Giving Compass' Take:

• For years Kansas farmers worked to increase yields on commodity crops, depressing prices and forcing many farmers off of their land. As the rural population declines, they lose political clout and automation replaces jobs, perpetuating a cycle of population decline. 

• How can rural Kansas pivot to farming strategies that bolster, rather than depress the economy? How can philanthropy help to ease this transition? 

• Find out how philanthropy can help rural communities


The population in most of Kansas’s rural counties peaked 50 years ago or earlier. The state’s annual population growth rate is among the slowest in the country, steadily falling from 1.2 percent in 1960 to 0.9 percent in 2016, with nearly all of that meager growth concentrated in a handful of eastern urban areas.

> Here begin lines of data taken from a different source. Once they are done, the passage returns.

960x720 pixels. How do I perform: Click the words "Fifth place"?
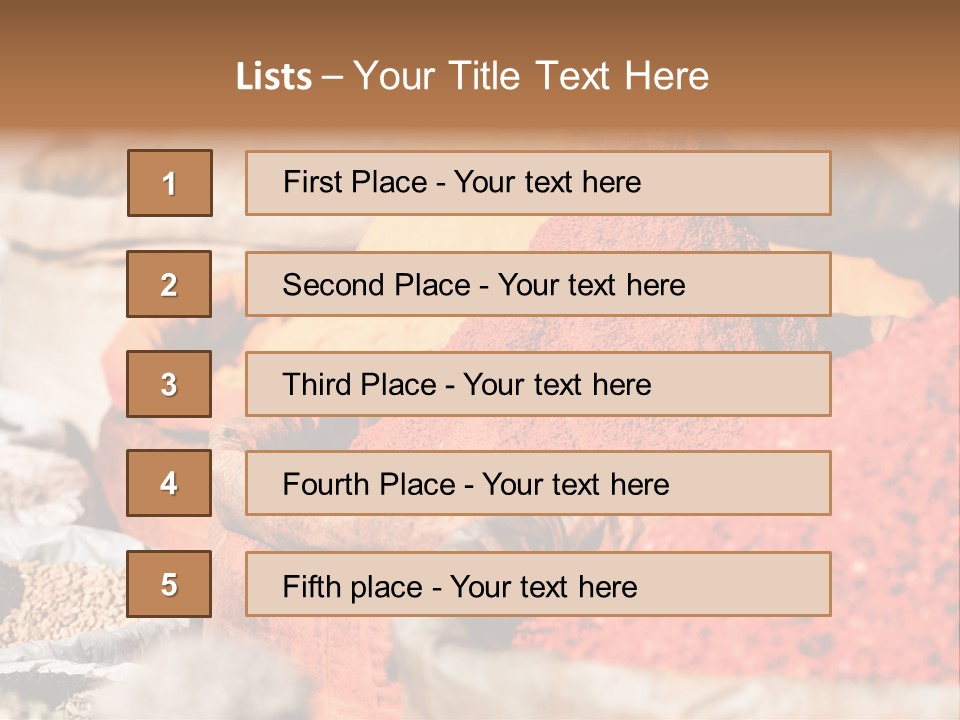coord(351,586)
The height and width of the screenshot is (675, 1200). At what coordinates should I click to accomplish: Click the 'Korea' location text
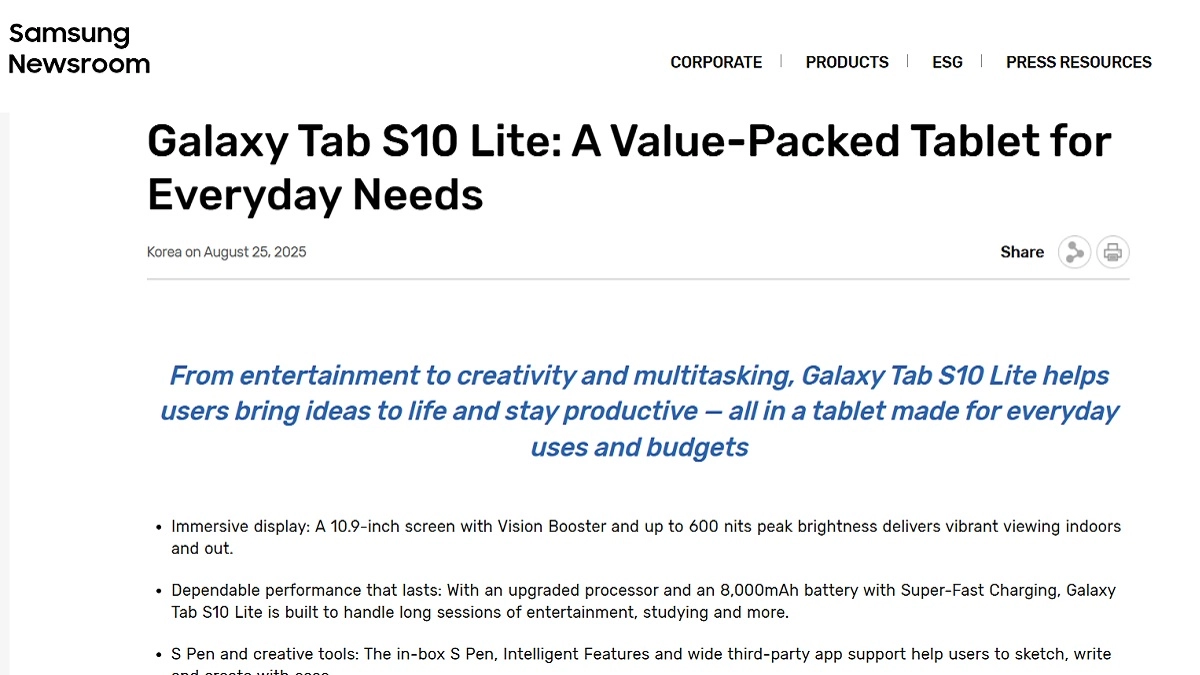(164, 252)
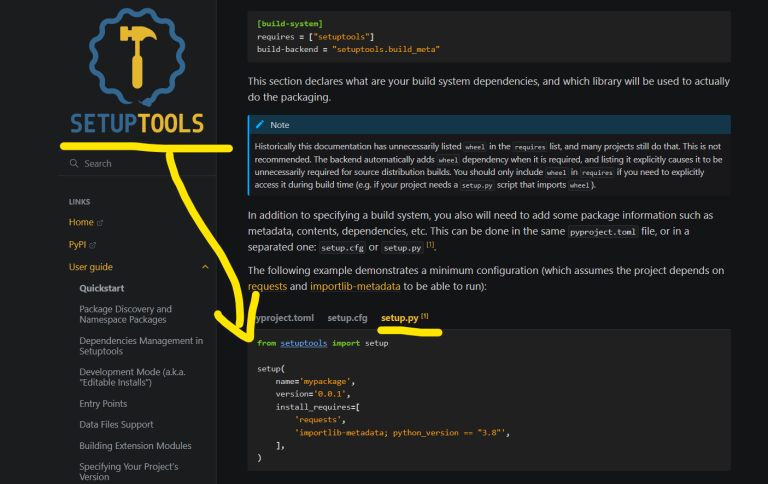This screenshot has height=484, width=768.
Task: Collapse the User guide section chevron
Action: tap(205, 267)
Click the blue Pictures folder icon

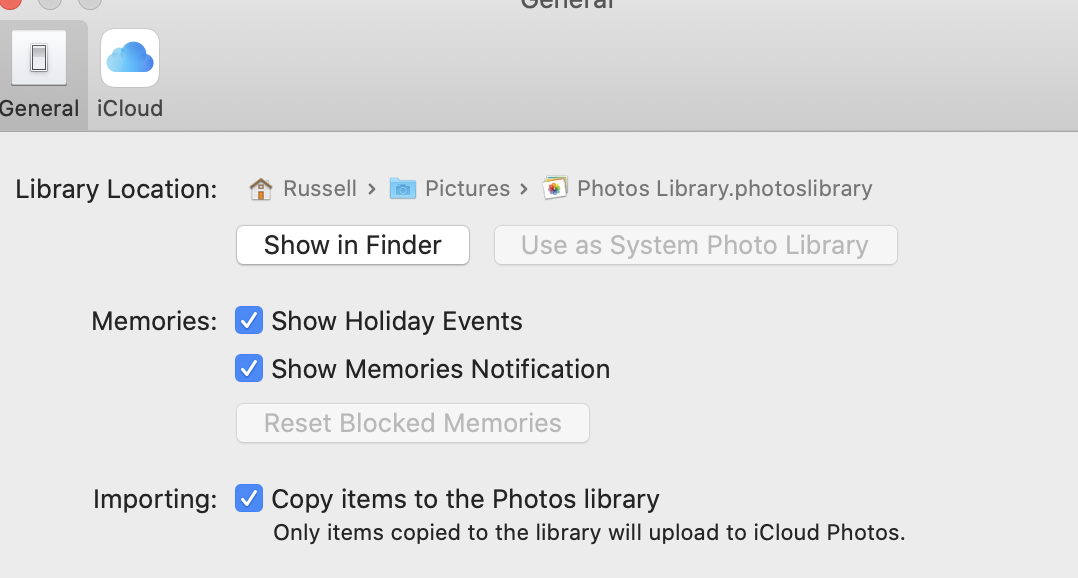click(x=403, y=188)
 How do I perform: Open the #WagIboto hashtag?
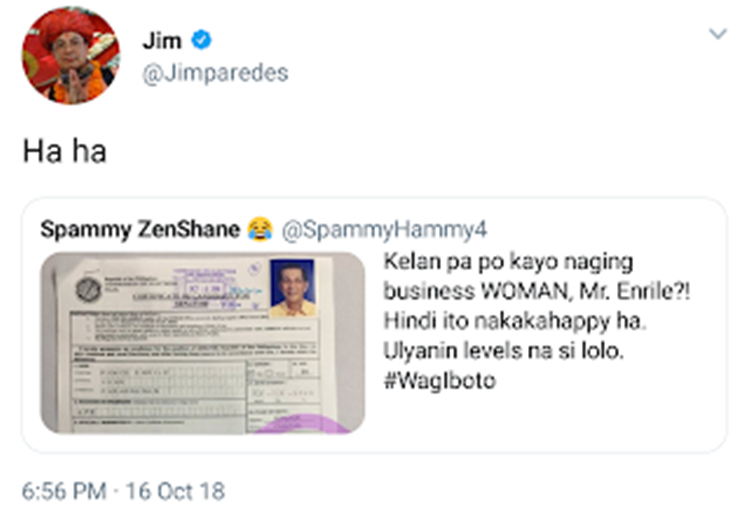[x=440, y=381]
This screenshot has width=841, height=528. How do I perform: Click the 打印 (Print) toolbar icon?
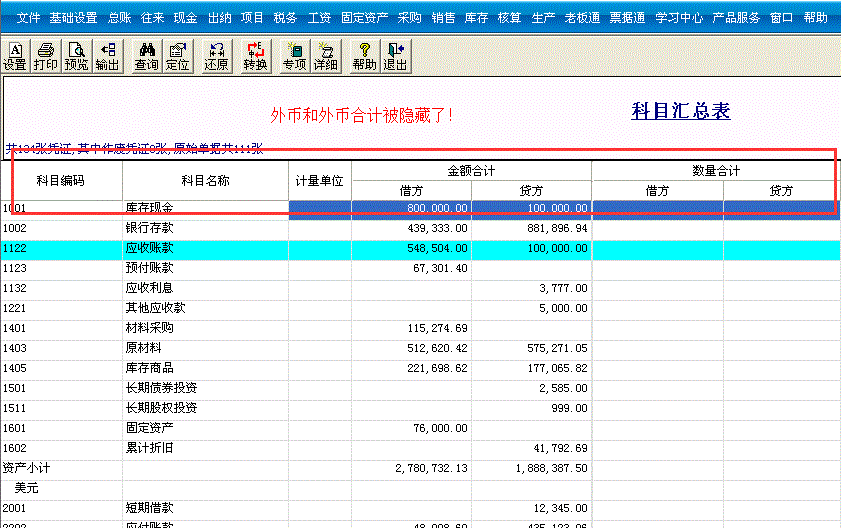coord(45,56)
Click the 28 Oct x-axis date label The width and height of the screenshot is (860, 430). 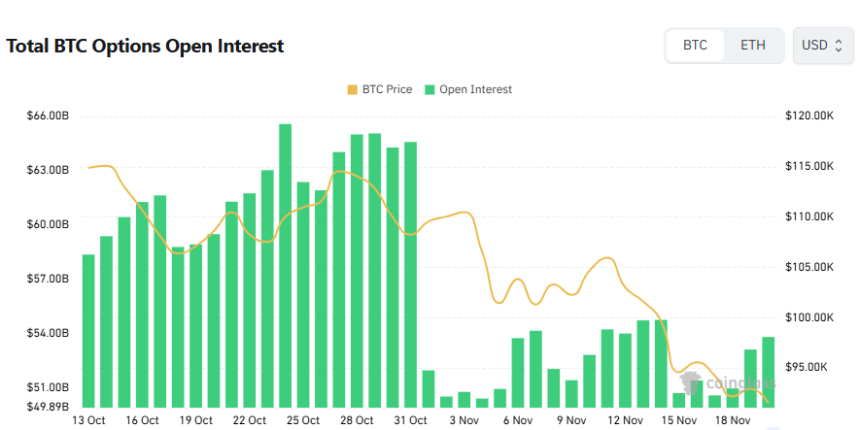point(357,420)
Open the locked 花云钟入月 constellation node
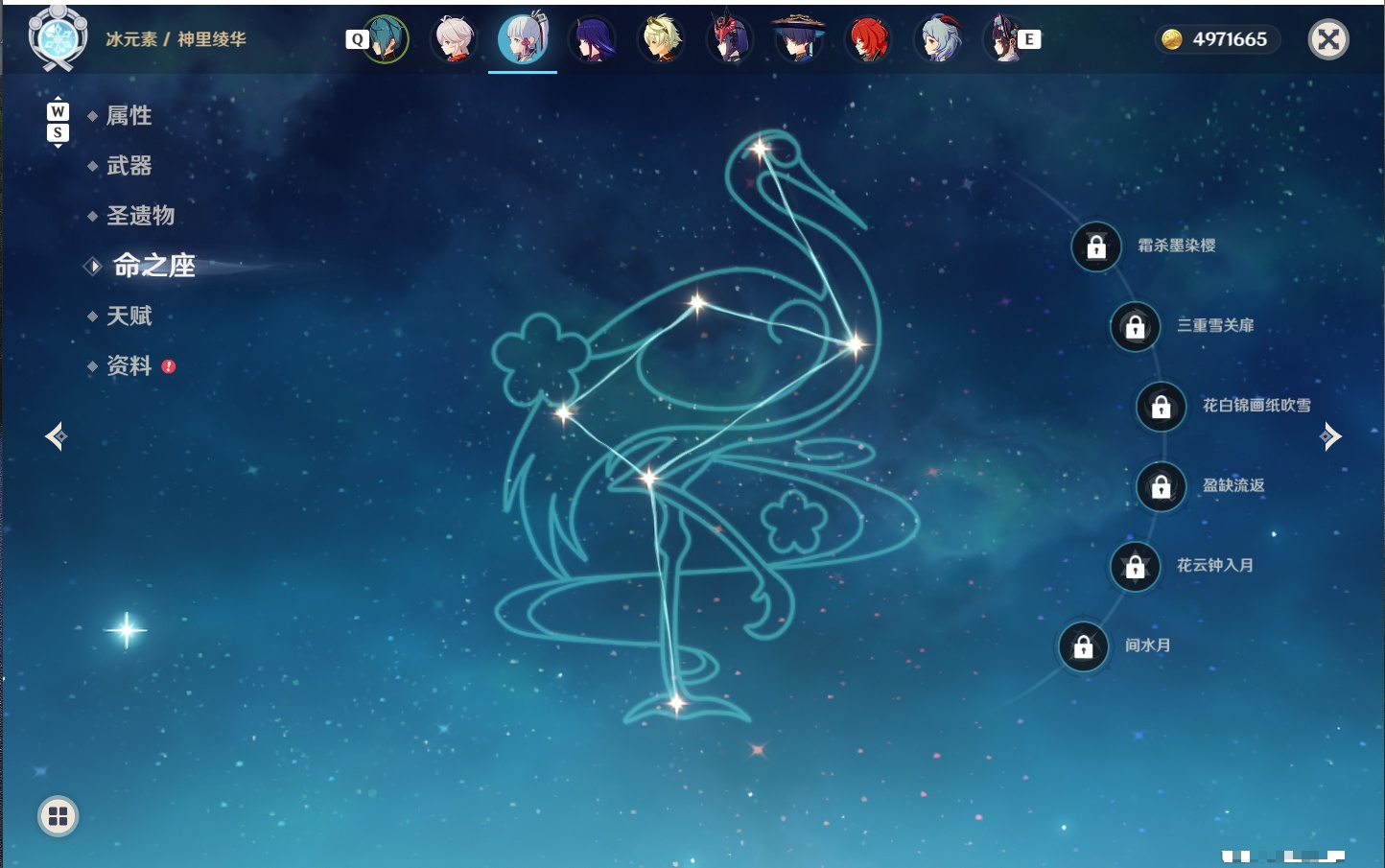The width and height of the screenshot is (1385, 868). 1136,567
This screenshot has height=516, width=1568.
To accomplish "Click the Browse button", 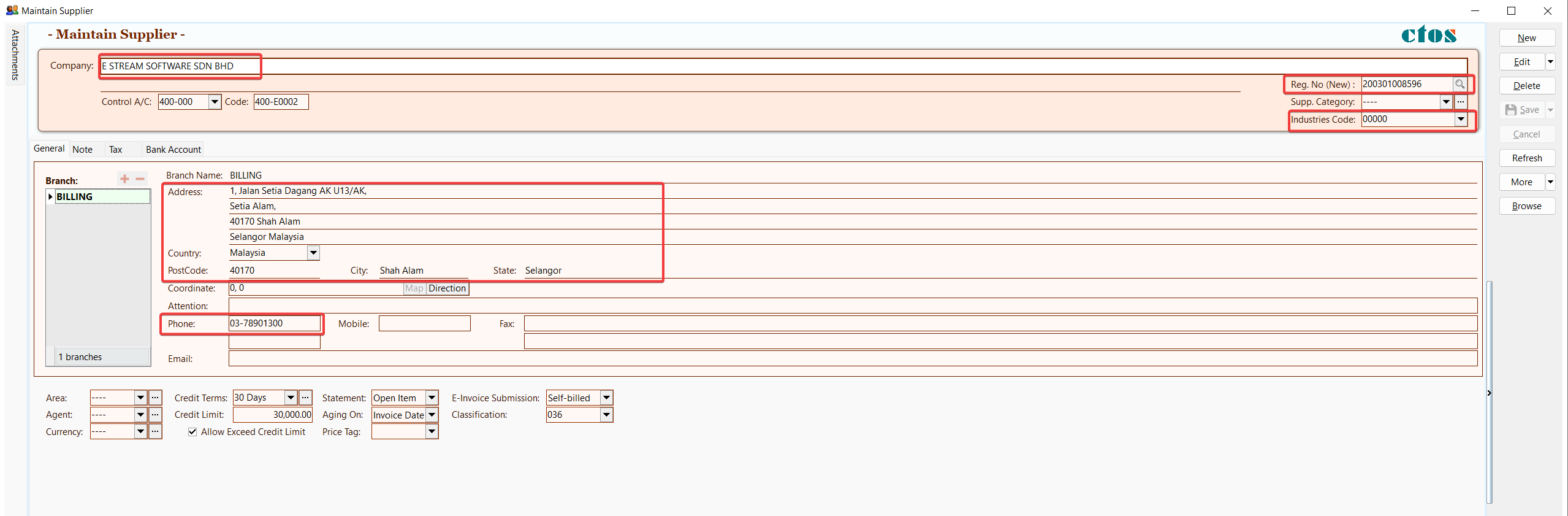I will coord(1526,206).
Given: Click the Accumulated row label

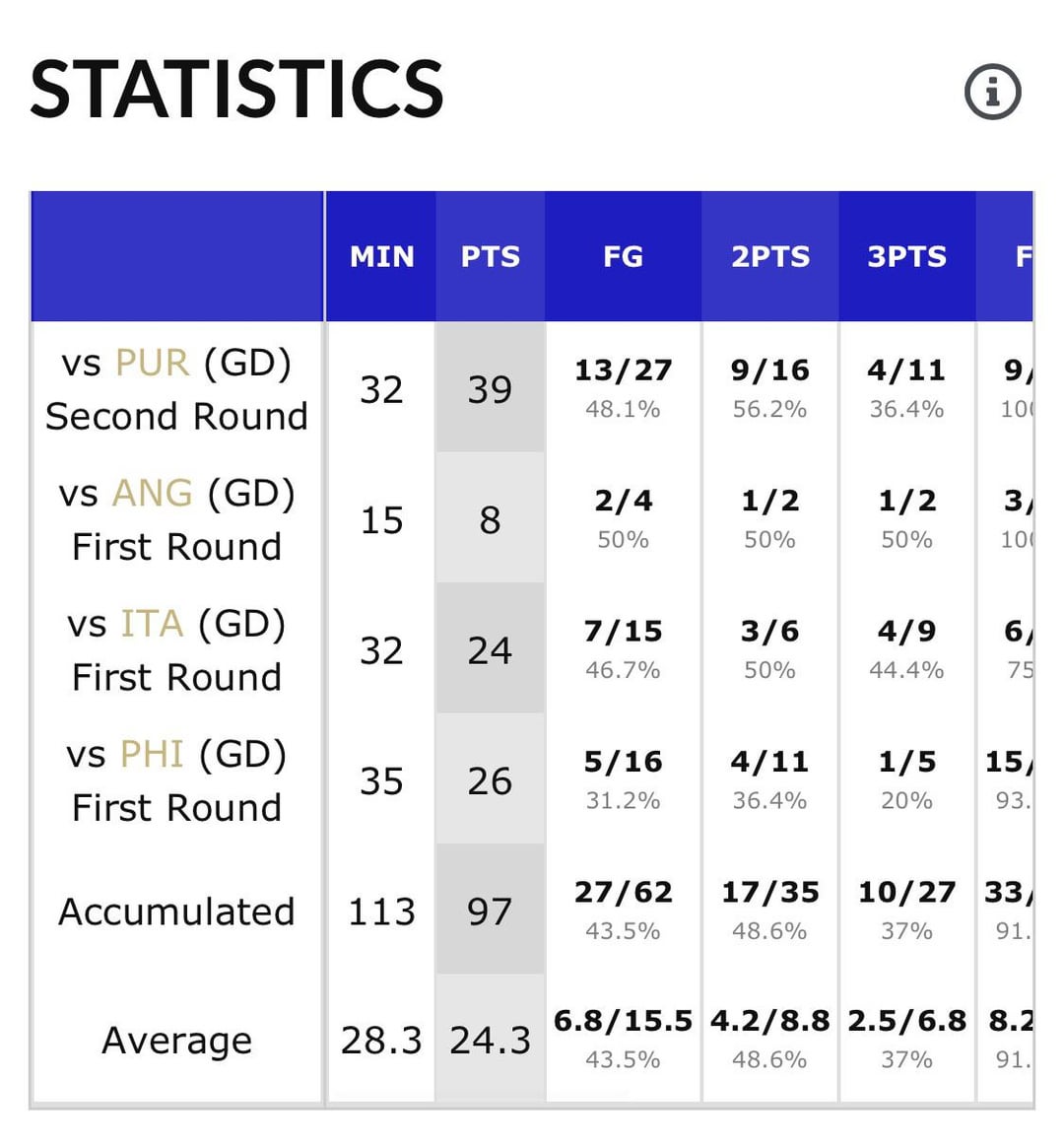Looking at the screenshot, I should tap(176, 911).
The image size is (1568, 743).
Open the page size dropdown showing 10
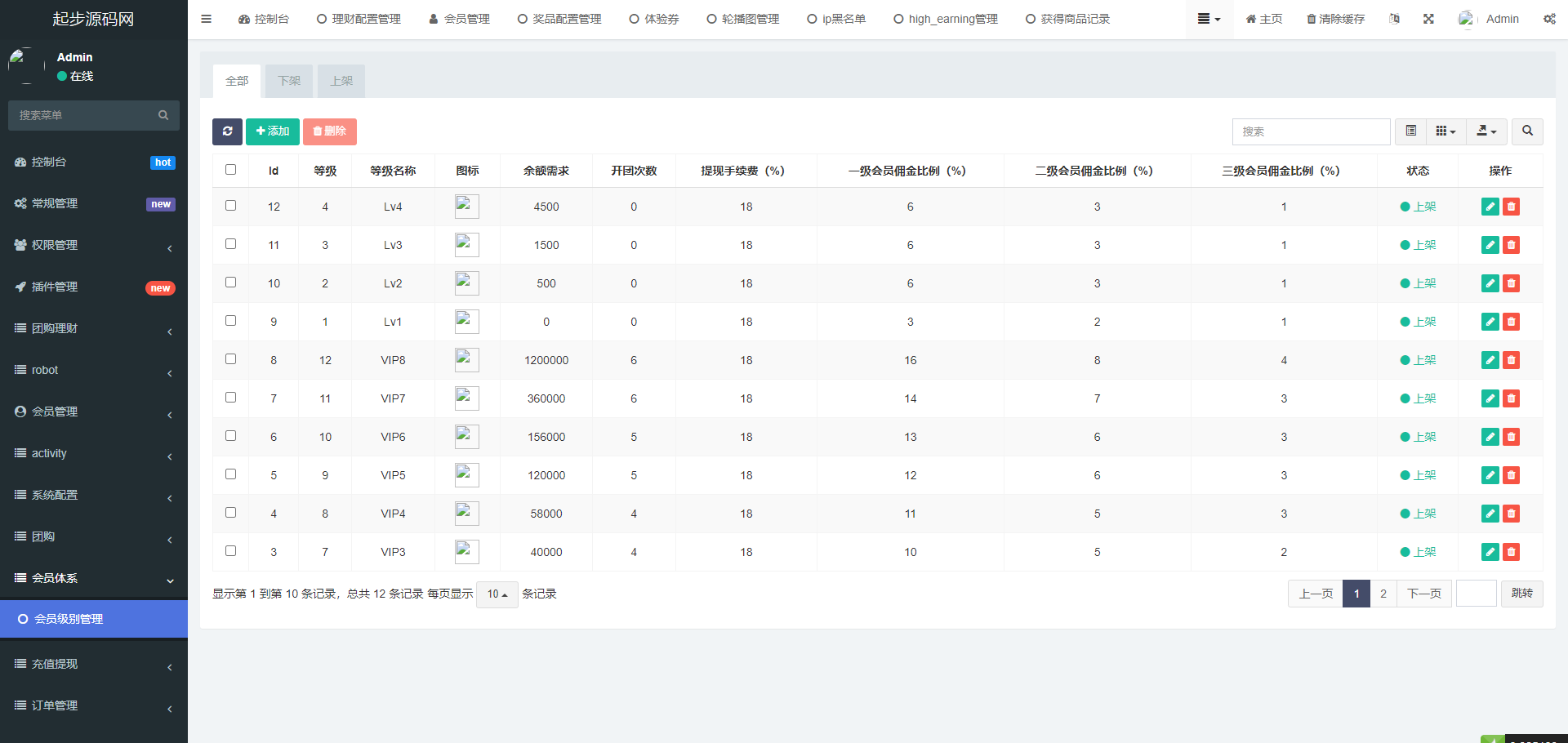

In 2016, the state grew 467 million bushels of wheat across 8.2 million acres, an area almost twice the size of New Jersey. Hard Red Winter wheat, a hearty, versatile variety that dominates the landscape with its firm, tannish tassels, accounts for 95 percent of Kansas’s wheat acreage, which in turn represents 40 percent of America’s total Hard Red Winter crop. Most years, Kansas is the top U.S. wheat producer as well as exporter, contributing as much as 20 percent of the country’s overall crop.

Almost 90 percent of Kansas’s total land area is devoted to agriculture.

Kansans worked for generations to transform the prairie grasslands into this solidly planted landscape. Farmers accepted that heritage until their communities began to shrivel and die.

“Kansas farmers feed the world.” Both today and in years past, I heard this truism spoken with deep pride, a rationalization for all the hard work and money spent to keep improving yields. For some, though, this rural mantra has started to smack of a con. While farmers have toiled to increase output at every opportunity, they now are seeing their incomes fall in return.

It is dark irony that, by focusing on production, Kansas farmers have devalued their own goods. Ever more sophisticated technology has led to a commodity grains glut that—thanks to the simple law of supply and demand—has crashed prices.